Tras una semana con gripe, hoy – por fin – vuelvo a la cabalgata de mi vida. Y lo hago con los residuos de un virus que entró en los patios del castillo. Con el dolor evaporado, miro a la España que habita en el horizonte. Y veo, queridísimos amigos, a una democracia que se aproxima al medio siglo de vida. Decía Jacinto, un señor que frecuentaba El Capri, que a los cincuenta años, la cara es un fiel reflejo de nuestra alma. Al llegar a la mitad del camino, los ojos ya no brillan igual que en la adolescencia. Los músculos no manifiestan la misma fuerza que a los treinta. Y la cabeza ya no luce la espesa cabellera. Aún así, el envejecimiento lleva implícito una contradicción. Por un lado, asistimos a la erosión de decenas de primaveras. Por otro, comprendemos mejor nuestro mundo interior y el que nos rodea. Así, debemos lidiar con el reflejo del espejo y la sabiduría ante la vida. Ante una vida repleta de pantallas, avatares e Inteligencia Artificial.
Se cumplen cincuenta años.
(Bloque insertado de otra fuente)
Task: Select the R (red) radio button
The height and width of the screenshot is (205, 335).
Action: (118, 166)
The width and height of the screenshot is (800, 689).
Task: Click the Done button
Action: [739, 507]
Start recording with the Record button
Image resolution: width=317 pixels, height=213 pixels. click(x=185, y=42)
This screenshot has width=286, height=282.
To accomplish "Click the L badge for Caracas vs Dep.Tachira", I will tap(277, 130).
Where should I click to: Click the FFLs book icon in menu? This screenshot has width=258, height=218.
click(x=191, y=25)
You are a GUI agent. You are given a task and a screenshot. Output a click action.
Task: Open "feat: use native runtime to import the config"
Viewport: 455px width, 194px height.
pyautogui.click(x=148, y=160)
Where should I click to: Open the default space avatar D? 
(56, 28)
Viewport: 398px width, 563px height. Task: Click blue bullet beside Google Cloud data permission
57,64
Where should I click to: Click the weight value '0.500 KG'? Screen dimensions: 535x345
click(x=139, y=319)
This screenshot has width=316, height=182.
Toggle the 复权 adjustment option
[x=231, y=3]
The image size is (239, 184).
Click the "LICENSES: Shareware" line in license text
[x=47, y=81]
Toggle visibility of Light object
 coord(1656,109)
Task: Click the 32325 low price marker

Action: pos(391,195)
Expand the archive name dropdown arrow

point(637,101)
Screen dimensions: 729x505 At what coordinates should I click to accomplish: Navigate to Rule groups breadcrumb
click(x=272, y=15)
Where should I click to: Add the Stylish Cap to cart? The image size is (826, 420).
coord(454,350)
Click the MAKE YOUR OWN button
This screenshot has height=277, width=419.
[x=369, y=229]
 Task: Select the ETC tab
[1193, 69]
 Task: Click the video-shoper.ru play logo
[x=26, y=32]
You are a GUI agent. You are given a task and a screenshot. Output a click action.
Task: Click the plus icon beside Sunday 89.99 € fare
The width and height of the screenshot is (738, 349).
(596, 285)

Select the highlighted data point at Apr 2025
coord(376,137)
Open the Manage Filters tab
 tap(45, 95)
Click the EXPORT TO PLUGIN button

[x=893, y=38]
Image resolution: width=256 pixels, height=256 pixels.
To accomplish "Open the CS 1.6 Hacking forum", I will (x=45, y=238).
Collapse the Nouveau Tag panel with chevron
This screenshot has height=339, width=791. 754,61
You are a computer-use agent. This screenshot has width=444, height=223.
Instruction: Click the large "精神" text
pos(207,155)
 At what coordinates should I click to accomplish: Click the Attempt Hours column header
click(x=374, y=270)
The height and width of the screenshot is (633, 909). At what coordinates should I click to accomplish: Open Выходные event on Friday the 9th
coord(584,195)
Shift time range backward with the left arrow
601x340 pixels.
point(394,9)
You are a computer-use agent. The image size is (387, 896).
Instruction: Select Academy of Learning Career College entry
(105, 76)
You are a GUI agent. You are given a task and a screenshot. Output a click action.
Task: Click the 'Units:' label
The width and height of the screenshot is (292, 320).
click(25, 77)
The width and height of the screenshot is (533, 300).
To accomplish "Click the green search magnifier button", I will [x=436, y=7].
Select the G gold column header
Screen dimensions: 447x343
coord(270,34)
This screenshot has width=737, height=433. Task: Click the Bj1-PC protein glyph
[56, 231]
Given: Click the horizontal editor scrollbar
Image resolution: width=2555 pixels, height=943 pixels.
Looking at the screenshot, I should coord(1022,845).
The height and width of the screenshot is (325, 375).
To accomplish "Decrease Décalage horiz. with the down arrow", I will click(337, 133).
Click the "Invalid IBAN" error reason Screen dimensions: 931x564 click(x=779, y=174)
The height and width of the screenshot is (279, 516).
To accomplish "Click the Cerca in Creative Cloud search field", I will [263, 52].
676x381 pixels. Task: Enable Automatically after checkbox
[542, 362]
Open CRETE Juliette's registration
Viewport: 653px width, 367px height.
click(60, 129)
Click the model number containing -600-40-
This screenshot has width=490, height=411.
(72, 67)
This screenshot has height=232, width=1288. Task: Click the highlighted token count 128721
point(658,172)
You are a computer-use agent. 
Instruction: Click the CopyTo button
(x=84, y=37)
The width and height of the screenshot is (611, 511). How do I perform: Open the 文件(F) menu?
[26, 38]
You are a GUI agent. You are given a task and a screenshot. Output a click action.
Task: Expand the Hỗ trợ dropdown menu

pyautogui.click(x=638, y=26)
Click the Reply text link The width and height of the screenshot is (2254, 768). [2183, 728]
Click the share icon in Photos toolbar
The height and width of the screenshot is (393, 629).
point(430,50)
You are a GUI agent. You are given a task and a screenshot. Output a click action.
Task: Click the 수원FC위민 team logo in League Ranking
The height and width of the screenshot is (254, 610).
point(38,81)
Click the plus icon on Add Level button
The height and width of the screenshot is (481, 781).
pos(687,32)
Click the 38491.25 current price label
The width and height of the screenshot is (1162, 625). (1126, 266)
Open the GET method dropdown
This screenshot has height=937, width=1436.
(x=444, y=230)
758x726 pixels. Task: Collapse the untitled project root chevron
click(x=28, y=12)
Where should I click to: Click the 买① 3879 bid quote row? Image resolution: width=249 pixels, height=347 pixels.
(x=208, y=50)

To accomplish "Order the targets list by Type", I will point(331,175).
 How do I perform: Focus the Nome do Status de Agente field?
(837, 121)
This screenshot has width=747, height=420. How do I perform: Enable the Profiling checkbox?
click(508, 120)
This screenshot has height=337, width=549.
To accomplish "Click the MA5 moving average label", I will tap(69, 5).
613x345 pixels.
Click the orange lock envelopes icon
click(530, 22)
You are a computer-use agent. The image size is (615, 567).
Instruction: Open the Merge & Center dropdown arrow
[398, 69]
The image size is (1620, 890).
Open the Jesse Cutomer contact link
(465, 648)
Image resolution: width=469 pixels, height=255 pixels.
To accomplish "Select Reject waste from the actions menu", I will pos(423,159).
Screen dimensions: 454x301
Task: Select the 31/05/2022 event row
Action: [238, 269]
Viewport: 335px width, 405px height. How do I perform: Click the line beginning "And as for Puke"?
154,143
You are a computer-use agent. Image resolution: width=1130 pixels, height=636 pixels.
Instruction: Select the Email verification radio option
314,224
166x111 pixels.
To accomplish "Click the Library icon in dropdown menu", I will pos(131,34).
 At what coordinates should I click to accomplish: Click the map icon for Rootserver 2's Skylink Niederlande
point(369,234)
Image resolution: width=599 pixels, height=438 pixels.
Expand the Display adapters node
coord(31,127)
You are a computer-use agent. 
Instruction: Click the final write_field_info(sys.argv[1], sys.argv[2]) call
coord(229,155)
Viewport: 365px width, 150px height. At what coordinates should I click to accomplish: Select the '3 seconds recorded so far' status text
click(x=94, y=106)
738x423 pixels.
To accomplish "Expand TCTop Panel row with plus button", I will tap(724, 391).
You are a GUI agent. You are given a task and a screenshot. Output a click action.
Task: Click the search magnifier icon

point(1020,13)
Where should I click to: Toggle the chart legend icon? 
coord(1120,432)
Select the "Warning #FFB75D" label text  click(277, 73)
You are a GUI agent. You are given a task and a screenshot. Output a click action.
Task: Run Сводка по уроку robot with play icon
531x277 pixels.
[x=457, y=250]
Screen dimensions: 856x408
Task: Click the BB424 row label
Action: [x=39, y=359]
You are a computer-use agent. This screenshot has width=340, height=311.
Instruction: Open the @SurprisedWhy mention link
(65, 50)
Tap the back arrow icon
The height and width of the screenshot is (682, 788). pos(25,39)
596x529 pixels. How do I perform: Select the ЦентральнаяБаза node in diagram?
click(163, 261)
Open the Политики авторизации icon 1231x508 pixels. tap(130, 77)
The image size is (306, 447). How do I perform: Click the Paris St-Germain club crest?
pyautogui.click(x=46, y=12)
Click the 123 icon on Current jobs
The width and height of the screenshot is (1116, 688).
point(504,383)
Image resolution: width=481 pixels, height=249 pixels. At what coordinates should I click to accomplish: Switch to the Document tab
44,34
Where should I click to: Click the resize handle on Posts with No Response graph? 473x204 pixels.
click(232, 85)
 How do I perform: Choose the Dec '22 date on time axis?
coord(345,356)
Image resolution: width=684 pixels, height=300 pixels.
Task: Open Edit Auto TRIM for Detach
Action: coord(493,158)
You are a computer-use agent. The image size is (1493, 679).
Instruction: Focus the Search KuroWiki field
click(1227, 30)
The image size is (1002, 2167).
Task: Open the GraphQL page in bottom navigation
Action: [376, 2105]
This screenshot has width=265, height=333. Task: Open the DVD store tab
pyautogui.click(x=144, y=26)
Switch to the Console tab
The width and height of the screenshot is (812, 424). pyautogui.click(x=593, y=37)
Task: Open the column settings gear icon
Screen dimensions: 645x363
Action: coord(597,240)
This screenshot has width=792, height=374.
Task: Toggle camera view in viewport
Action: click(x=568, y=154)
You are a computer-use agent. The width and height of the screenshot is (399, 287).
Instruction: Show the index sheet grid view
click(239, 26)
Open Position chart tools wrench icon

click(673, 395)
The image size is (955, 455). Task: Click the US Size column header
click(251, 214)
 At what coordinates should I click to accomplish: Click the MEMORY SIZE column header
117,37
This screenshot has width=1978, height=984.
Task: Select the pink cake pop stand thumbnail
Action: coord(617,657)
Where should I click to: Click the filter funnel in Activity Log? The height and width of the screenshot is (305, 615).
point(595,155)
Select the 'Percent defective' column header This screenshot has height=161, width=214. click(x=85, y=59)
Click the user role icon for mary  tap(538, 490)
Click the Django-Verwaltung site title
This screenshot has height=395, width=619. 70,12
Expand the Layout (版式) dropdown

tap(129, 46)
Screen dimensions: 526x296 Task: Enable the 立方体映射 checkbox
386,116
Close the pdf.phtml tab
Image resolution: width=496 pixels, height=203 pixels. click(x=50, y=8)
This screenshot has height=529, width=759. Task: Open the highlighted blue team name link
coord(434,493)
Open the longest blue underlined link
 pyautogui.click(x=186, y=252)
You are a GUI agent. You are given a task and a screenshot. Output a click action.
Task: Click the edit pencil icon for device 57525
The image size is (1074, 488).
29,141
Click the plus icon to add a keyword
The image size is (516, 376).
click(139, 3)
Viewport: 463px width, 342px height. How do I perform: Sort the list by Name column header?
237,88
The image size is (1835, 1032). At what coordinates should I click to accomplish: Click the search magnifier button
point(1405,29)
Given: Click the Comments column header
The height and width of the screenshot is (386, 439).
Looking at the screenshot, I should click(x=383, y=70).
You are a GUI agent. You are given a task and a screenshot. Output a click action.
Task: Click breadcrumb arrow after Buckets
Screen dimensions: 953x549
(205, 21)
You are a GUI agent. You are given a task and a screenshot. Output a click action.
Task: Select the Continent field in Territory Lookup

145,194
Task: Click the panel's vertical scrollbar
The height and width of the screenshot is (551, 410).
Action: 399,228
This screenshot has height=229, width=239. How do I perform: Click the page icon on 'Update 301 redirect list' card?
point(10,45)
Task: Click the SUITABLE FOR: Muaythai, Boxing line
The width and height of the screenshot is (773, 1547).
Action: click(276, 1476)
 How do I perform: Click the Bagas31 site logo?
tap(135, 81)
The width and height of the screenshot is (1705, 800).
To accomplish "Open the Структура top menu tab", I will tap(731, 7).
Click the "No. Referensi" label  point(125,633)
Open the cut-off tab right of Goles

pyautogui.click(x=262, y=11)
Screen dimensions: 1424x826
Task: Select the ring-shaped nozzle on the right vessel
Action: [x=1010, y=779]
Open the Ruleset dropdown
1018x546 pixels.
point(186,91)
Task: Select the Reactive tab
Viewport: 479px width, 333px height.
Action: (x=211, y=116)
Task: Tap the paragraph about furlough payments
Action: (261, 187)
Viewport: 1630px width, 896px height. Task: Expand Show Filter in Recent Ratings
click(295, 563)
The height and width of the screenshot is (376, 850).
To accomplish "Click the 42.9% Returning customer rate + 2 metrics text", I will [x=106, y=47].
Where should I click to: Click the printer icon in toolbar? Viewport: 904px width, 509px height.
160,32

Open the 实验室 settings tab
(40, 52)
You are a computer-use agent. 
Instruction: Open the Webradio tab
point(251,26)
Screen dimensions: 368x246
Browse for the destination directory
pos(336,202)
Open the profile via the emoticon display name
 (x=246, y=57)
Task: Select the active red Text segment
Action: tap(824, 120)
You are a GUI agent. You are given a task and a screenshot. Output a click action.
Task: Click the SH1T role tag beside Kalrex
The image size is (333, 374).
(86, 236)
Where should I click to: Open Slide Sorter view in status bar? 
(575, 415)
Cincuenta años desde que acabó la dictadura. Y cincuenta años desde los primeros soplos de libertad. Desde el retrovisor, veo aquellos señores y señoras con pantalones de campana, patillas pobladas y gritos de prosperidad detrás de las pancartas. Tras cuarenta años de Nodos, rombos y silencio; la vida se concibe distinta a los tiempos de cautividad. Es por ello que se necesita memoria. Memoria para entender la fuerza que desprendían los jóvenes. Jóvenes de una España analfabeta. Una España en blanco y negro. De pantalones remendados, zapatos desgastados y cárceles patriarcales. Hoy, nuestros hijos viven alejados de aquellas batallitas. Batallitas contadas por abuelos que rozan los noventa. Abuelos que vivieron el hambre de la guerra, el pan con medallones y una vida alejada de la escuela. De una escuela destinada a los pudientes. Una escuela para la minoría. Una minoría que gozaba del privilegio de saber leer y escribir. Las hijas de Jacinto no pudieron estudiar. Su vida no fue otra que la esclavitud del hogar.
Hoy, España sabe leer. Aún así, existe odio entre los semejantes. Hay heridas que no han cerrado bien. Y no han cerrado porque en el recuerdo la mente no distingue entre realidad y virtualidad. Así, Manolo llora cuando recuerda los avatares de la guerra. Llora cuando habla del paseillo, el extraperlo y de la panadería de su tía Josefica. Hay tanto dolor latente que algunos políticos defienden el olvido. El olvido silencia pero no borra el pasado. Cualquier individuo tiene derecho a conocer su ayer. Y en ese deseo debe estar preparado. Preparado para la travesía que supone navegar hacia atrás. Y en esa navegación, asaltan tormentas repletas de rayos y relámpagos. Ahí, desde la butaca, Santiago comprende al abuelo. Y lo comprende a través de sus circunstancias. Sin ellas, el abuelo se convierte en un cuentacuentos. Se convierte, como les digo, en un narrador de hazañas ocurridas en islas imaginarias. Desde la angustia, escucho a Francisco. Cierro los ojos y recreo su contexto. Y en esa recreación, tomo conciencia de nuestro tiempo. De un tiempo diferente. Ni mejor, ni peor. Simplemente diferente.
Ramón
/ 6 enero, 2025Entre unos y otros eso es lo que pretenden, convertir la memoria en cuentos y a los supervivientes en cuenta cuentos. Nos han hecho creer que el olvido es el antídoto que permite cerrar las heridas del pasado.
francisco jose martinez lopez
/ 6 enero, 2025El olvido no soluciona nada, se puede perdonar pero nunca olvidar porque eso facilita que la historia se pueda volver a repetir.
De hecho estamos viendo de un tiempo a esta parte el cuestionamiento de la legitimidad del sumatorio de la mayoria parlamentaria.
Los jovenes necesitan conocer la historia pero no la version partidista que nos han contado hasta ahora en los libros escolares.